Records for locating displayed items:
## begin
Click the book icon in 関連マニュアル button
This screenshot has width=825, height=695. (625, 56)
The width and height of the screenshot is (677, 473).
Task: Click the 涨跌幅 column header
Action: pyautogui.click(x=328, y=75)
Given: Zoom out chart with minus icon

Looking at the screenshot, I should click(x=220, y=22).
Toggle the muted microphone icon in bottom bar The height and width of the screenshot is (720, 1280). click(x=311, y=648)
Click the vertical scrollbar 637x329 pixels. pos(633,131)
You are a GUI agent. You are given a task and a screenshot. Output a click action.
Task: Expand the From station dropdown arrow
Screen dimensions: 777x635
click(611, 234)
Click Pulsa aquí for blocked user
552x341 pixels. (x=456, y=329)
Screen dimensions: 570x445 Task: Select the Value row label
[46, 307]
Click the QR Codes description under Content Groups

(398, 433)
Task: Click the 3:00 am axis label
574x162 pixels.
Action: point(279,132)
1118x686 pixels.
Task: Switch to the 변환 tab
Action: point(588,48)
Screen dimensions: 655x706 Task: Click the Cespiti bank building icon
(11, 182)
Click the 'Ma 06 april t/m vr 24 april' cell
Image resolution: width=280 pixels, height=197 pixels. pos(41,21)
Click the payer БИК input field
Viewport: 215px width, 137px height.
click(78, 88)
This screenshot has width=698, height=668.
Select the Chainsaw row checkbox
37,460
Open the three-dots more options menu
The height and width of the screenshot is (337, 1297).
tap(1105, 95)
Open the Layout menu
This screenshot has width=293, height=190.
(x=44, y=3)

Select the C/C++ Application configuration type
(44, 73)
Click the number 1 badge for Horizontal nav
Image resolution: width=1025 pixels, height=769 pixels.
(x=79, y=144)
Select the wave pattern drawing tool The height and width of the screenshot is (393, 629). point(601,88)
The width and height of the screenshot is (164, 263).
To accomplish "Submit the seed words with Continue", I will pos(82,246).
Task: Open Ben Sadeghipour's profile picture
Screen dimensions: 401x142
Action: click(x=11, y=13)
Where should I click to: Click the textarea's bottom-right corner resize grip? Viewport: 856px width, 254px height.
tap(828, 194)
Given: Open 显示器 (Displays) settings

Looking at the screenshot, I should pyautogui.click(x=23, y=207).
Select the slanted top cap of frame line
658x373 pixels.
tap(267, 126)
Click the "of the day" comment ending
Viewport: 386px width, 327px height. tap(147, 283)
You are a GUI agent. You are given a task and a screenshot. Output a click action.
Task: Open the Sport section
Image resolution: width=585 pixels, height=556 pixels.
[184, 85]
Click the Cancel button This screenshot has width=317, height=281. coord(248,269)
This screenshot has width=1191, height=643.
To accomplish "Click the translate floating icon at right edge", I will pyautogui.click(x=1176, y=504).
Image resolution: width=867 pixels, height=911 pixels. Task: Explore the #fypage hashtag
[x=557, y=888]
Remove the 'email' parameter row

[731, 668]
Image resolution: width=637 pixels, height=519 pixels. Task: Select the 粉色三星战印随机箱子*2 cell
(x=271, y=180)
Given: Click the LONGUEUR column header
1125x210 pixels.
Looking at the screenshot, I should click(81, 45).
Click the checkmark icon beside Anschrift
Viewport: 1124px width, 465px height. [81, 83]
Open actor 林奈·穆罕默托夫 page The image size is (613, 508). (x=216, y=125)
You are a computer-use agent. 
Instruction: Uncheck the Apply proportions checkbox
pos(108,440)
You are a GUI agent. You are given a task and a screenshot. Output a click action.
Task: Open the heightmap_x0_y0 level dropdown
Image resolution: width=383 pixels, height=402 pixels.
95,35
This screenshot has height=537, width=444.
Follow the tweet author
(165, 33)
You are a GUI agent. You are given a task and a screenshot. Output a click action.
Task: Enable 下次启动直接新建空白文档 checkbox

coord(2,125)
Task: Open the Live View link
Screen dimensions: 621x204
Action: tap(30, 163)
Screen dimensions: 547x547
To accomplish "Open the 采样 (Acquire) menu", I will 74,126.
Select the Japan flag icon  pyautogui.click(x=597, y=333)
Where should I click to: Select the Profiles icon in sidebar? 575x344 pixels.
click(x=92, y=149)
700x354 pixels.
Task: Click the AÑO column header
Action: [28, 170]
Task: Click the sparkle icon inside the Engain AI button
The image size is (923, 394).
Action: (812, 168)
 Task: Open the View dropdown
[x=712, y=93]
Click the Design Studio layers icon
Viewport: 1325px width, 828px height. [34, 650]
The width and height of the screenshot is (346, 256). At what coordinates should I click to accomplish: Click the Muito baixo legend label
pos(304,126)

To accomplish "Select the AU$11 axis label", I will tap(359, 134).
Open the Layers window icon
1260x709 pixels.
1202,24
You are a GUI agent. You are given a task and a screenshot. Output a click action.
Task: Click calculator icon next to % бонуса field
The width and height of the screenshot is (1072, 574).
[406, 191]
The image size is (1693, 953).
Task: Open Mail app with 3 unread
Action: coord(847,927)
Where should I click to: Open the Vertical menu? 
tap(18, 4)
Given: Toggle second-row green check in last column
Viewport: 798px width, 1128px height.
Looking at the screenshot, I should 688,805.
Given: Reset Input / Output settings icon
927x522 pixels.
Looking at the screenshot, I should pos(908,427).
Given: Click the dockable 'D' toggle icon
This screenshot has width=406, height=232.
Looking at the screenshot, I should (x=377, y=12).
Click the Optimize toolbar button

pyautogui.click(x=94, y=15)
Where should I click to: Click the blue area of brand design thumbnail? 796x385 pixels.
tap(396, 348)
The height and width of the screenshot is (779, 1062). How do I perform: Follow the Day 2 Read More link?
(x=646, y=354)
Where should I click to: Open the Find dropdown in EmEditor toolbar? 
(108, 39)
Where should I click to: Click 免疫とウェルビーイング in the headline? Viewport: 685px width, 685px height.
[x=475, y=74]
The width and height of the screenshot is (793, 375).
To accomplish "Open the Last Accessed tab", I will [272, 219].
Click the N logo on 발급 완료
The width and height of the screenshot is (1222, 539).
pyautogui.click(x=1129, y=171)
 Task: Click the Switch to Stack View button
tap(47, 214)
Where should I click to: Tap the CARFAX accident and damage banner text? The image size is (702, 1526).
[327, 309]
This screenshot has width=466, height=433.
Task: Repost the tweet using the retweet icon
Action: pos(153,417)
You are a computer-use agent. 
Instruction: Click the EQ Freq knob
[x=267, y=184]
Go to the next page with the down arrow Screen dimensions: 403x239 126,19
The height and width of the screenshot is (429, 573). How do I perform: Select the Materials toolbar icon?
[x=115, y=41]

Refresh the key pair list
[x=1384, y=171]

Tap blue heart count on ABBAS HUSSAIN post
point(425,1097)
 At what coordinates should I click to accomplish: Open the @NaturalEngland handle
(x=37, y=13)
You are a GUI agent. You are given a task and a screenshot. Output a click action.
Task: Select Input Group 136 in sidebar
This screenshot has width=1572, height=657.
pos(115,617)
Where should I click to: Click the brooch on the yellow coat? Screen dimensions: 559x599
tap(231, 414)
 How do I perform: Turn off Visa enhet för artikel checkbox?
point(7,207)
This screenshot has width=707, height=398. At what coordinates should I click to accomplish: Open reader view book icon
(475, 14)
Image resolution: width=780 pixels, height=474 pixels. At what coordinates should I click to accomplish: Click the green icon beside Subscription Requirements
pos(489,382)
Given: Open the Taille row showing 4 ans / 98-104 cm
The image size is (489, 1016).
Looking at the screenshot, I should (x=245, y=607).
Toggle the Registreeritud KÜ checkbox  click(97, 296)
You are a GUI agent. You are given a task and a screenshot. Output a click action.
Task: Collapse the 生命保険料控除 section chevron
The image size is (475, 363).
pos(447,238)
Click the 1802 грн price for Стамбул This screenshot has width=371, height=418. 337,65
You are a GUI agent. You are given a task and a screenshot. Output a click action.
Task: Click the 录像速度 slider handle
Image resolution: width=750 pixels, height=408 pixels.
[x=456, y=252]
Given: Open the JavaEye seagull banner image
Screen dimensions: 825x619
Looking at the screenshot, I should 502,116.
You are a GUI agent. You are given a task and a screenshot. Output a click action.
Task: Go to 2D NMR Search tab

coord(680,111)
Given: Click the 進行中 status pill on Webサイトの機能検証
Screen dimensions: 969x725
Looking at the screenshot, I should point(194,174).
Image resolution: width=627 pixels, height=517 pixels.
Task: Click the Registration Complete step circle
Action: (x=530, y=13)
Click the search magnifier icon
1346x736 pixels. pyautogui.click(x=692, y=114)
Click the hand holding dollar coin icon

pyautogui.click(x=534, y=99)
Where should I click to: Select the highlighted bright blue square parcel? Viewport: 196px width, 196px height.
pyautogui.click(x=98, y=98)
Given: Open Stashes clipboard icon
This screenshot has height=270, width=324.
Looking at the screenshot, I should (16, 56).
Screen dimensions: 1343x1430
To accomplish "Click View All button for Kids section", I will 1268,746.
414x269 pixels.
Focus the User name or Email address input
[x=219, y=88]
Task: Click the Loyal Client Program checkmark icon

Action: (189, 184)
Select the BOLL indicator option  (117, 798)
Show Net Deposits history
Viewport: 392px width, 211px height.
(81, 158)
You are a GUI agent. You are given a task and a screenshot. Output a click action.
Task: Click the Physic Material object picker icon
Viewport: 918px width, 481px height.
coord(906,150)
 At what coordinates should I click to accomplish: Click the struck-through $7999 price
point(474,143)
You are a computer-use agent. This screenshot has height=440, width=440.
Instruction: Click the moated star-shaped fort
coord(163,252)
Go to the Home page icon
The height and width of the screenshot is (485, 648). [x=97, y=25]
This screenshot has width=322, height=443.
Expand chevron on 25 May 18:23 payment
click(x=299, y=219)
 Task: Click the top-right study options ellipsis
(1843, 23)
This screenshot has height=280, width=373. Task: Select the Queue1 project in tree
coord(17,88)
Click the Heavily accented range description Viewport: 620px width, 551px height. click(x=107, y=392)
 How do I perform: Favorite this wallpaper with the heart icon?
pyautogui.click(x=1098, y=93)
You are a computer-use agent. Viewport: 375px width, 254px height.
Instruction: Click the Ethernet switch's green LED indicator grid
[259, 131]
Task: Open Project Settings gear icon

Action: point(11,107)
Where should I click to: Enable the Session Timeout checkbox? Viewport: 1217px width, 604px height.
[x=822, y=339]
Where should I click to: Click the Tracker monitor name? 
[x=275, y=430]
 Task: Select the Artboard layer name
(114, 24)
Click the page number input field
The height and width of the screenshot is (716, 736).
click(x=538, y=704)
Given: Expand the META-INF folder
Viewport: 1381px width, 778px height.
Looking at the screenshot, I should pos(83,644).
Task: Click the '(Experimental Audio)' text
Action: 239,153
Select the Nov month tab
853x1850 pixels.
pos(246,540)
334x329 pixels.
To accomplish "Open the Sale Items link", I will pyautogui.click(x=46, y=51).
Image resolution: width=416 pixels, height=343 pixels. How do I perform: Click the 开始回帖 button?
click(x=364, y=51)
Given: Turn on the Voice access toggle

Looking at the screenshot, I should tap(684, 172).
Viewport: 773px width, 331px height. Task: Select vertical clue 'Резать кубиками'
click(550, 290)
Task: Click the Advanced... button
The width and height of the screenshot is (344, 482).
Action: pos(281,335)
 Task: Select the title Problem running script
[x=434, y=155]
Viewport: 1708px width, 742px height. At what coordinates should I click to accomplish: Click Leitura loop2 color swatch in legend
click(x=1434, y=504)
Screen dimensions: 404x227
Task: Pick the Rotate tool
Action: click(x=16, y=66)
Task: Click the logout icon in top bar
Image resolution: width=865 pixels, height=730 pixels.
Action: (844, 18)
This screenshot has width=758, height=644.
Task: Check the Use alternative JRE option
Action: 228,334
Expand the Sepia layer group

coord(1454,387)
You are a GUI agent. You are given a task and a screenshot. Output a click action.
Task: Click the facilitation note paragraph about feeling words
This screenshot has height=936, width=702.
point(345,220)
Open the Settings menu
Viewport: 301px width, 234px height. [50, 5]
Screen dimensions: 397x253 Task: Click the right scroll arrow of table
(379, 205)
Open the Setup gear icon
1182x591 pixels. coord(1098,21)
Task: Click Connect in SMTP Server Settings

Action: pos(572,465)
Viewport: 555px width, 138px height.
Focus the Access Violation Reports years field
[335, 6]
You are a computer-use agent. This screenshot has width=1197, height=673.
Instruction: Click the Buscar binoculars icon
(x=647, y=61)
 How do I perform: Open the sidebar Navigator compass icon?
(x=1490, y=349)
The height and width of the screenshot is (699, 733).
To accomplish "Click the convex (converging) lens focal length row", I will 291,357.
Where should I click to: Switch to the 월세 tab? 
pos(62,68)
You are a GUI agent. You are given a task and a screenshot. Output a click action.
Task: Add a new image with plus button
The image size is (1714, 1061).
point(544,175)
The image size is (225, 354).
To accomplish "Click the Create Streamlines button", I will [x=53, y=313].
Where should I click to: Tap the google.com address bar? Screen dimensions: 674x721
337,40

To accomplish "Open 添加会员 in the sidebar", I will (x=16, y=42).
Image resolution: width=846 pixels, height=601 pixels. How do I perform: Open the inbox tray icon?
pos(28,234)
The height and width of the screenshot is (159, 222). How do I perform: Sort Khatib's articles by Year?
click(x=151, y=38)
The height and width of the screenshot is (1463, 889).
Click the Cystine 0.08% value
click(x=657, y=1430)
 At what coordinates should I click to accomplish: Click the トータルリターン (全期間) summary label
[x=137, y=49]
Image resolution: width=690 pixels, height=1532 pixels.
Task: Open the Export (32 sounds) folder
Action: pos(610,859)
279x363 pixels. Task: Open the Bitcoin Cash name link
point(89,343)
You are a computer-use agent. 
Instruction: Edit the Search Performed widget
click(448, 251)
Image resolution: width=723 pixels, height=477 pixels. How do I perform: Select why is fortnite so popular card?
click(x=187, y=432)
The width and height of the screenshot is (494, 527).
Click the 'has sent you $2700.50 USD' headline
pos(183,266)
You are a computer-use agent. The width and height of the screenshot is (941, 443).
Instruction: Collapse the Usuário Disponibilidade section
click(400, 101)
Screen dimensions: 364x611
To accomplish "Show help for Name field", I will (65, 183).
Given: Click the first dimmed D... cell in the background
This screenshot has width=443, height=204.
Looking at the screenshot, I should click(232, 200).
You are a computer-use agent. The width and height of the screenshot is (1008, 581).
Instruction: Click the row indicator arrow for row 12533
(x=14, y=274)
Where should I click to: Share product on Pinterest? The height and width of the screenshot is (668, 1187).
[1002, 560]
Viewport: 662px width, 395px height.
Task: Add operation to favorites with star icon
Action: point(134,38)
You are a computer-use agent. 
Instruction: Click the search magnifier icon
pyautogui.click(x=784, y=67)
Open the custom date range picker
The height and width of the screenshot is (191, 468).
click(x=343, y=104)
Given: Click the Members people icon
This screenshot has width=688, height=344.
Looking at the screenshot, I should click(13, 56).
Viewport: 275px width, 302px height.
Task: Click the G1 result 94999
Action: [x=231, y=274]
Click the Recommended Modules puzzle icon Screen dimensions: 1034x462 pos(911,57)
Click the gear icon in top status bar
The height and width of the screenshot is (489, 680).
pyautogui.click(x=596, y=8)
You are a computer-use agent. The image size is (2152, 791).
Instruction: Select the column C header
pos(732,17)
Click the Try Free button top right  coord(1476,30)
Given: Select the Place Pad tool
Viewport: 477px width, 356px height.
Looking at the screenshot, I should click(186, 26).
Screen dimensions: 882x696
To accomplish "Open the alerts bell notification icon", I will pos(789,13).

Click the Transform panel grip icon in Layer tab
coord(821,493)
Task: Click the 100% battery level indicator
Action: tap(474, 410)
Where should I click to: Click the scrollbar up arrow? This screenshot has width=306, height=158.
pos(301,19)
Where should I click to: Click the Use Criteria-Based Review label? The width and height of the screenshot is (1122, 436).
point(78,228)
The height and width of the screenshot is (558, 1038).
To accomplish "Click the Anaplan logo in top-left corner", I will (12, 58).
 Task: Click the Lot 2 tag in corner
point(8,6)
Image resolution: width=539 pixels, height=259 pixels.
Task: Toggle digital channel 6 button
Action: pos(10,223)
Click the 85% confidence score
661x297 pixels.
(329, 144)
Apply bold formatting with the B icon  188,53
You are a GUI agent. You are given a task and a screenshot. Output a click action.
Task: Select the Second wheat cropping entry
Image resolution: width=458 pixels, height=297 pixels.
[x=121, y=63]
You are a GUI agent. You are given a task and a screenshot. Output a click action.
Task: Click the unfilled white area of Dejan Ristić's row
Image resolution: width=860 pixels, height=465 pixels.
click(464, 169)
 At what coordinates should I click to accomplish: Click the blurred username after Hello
## end
Reproduce the lines of the listing from the one containing "Select the BOLL" through the one containing "coord(163,252)", inclusive.

Select the BOLL indicator option  (117, 798)
Show Net Deposits history
Viewport: 392px width, 211px height.
(81, 158)
You are a GUI agent. You are given a task and a screenshot. Output a click action.
Task: Click the Physic Material object picker icon
Viewport: 918px width, 481px height.
coord(906,150)
 At what coordinates should I click to accomplish: Click the struck-through $7999 price
point(474,143)
You are a computer-use agent. This screenshot has height=440, width=440.
Instruction: Click the moated star-shaped fort
coord(163,252)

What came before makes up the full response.